Coś
niepokojącego dzieje się w lesie. Coś potwornego czai się wśród drzew. Niebawem
znów zaatakuje.
Klasa Lili Howard zyskała właśnie nowego
kolegę. Przynajmniej teoretycznie, bo jak dotąd Nathaniel Selva nie zaszczycił
ich swoją obecnością. Ciekawe... Zwłaszcza, że nauczyciele wiedzą o nim coś, o
czym nie chcą mówić. Nie ulega wątpliwości, że Lili nie może tak tego zostawić.
To zbyt intrygujące, aby nie przyjrzeć się tej sprawie z bliska i nie spróbować
odnaleźć tajemniczego Nathaniela.
Czy sny mogą mieć ukryte znaczenie? Zapewne do
niedawna Lili nie zaprzątałaby sobie tym głowy. Trudno jej jednak zachować
sceptycyzm, kiedy przekonuje się, że to co widzi w snach, zaczyna mieć swoje
odzwierciedlenie w rzeczywistości. Szczególnie, że ma to jakiś związek z kimś
lub z czymś, co grasuje w lesie. Nastolatka postanawia dowiedzieć się czegoś
więcej o atakach. Być może Nathaniel zdoła jej coś podpowiedzieć...
Perypetie Lili skupiają się wokół trzech
tematów: Nathaniela, leśnej zagadki i snów. Wszystkie są istotne, ciągle
przeplatają się ze sobą, niemniej wątkiem, który wysuwa się na pierwszy plan
jest znajomość z Nathanielem. Oceniam to pozytywnie, tym bardziej że chłopak
jest całkiem interesującym bohaterem. O ich relacji również dobrze się czyta. Jest
subtelna, taka w sam raz, więc nie powinna przeszkadzać osobom, które nie lubią
fabuły z dominującym wątkiem romantycznym. Wracając zaś do samej Lili... Motyw
ze snami – ciekawy (podobnie jak pewien epizod z leśnymi zwierzętami). Ona –
sympatyczna. Bez trudu można ją polubić. Jedynym, co początkowo mi
przeszkadzało, była jej niezrozumiała potrzeba odnalezienia Nathaniela. Jej
dociekliwość na jego temat wzięła się właściwie z niczego. Obcy chłopak, o
którym nauczyciele wolą milczeć, nie pojawia się na lekcjach i to wystarczy,
żeby zacząć go szukać? Nie przekonuje mnie to. W tym względzie zabrakło mi
jakiegoś sensowniejszego wyjaśnienia. Kiedy jednak Nate w końcu staje na jej
drodze, dalszy ciąg jest na tyle zajmujący, że przyćmiewa ten mankament.
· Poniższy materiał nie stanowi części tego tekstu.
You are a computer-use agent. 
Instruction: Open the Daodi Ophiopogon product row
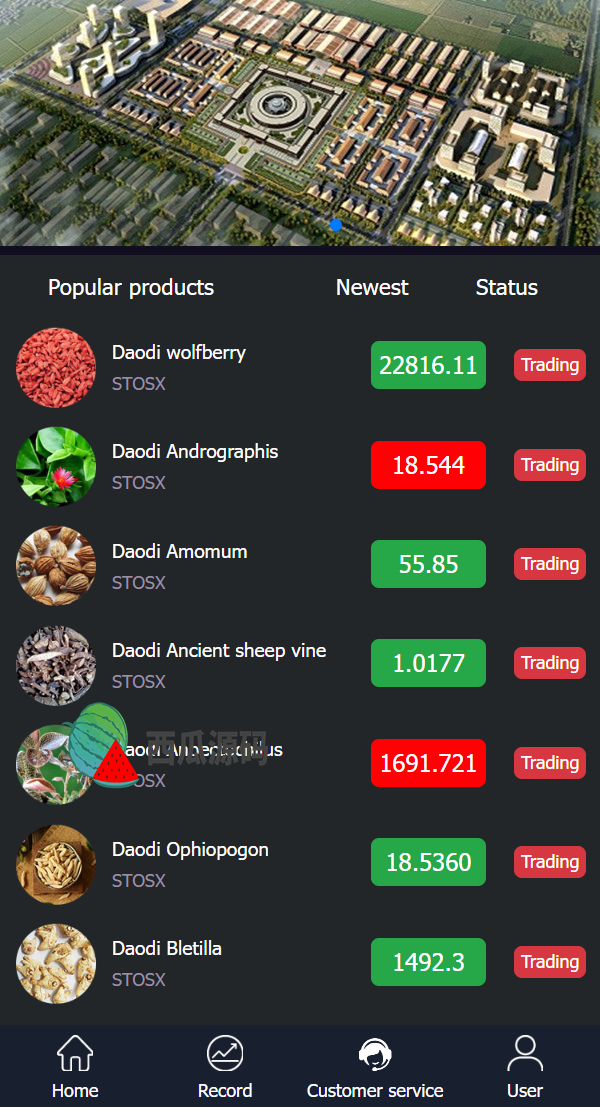(x=300, y=863)
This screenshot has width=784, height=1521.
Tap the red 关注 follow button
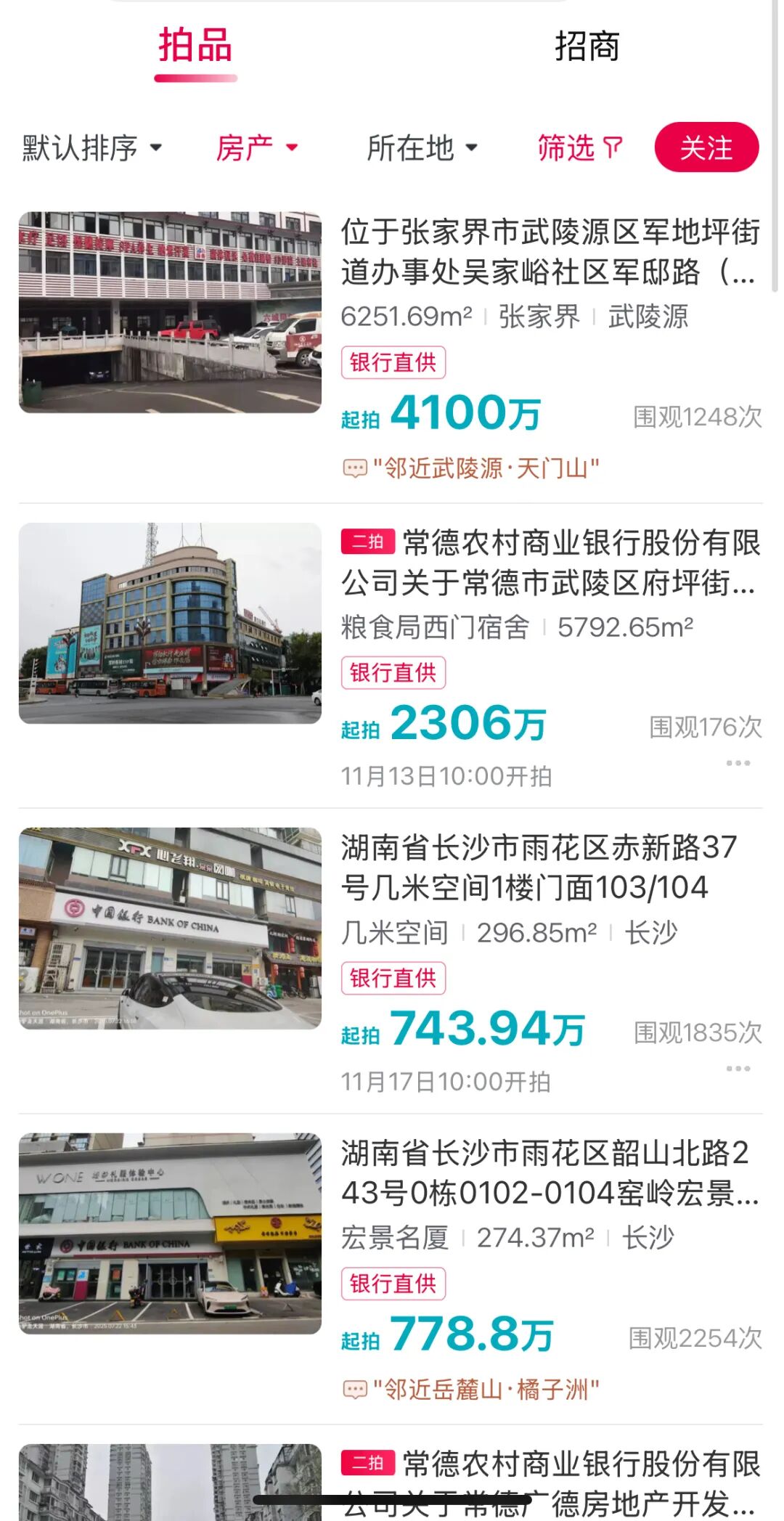pos(706,147)
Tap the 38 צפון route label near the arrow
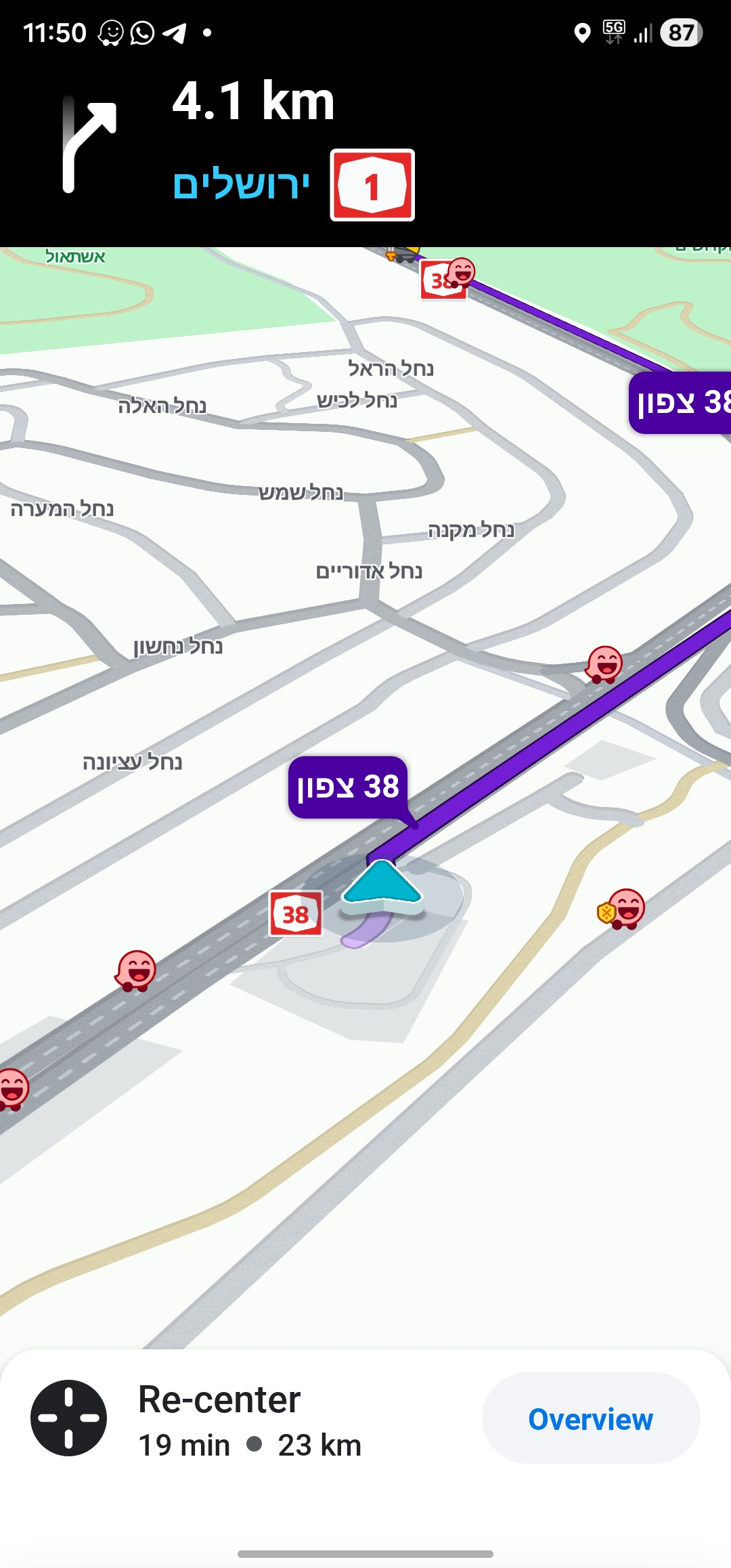This screenshot has width=731, height=1568. [348, 787]
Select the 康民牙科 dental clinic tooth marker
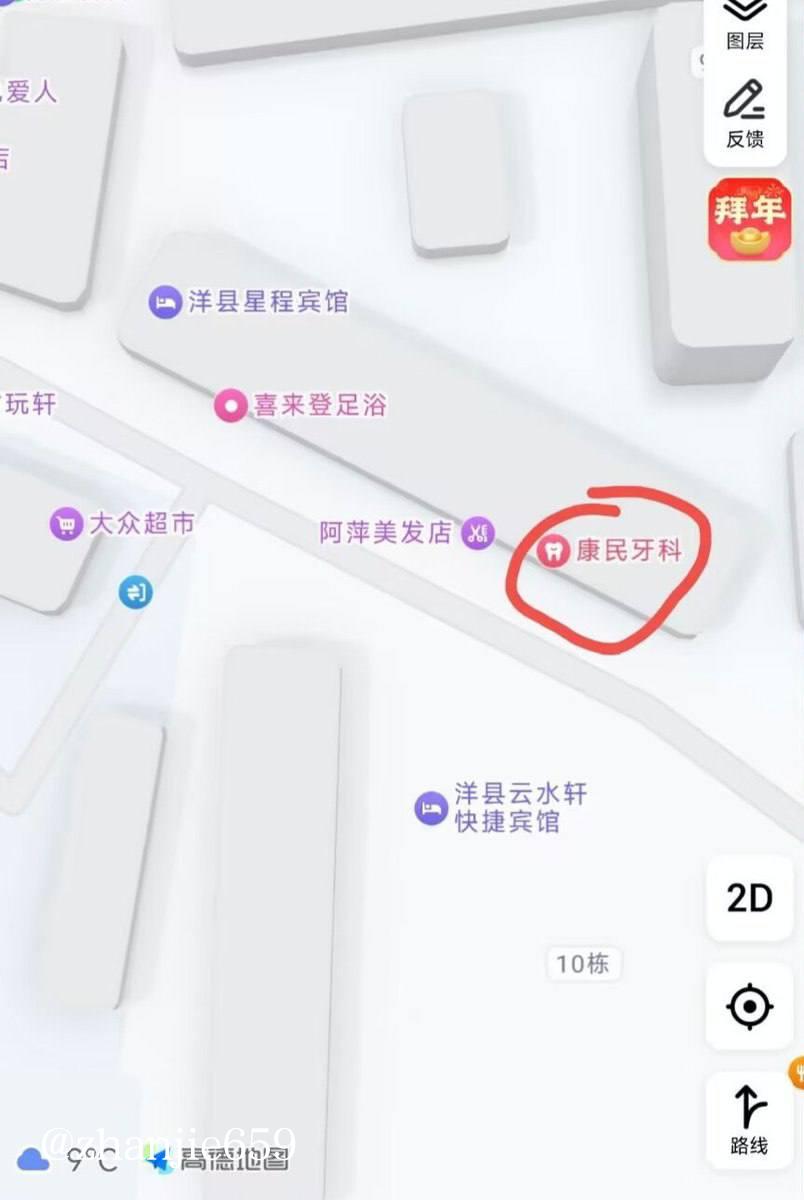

Powinien cieszyć się beztroskim życiem, ale
może jedynie o tym pomarzyć. Tragedia z przeszłości i skomplikowana codzienność
sprawiają, że woli trzymać się na uboczu. Lecz kiedy poznaje Lili, trudno mu pozostać
wiernym swoim postanowieniom...
Nathaniel Selva to chodząca zagadka. Autorka,
jak na razie, nie zdradza wiele informacji na jego temat. Pewnej kwestii można
się jednak domyśleć. Zastanawiam się, jak dalej zostanie wyjaśniona zarówno ta
tajemnica, jak i inne sekrety z nim związane. Niezwykle istotna jest
również jego przyjaźń z Lili, która pozwala poznać go z tej bardziej
emocjonalnej strony. Ogólnie rzecz biorąc, główny bohater został dobrze
wykreowany. Bez przejaskrawień. Z umiarem.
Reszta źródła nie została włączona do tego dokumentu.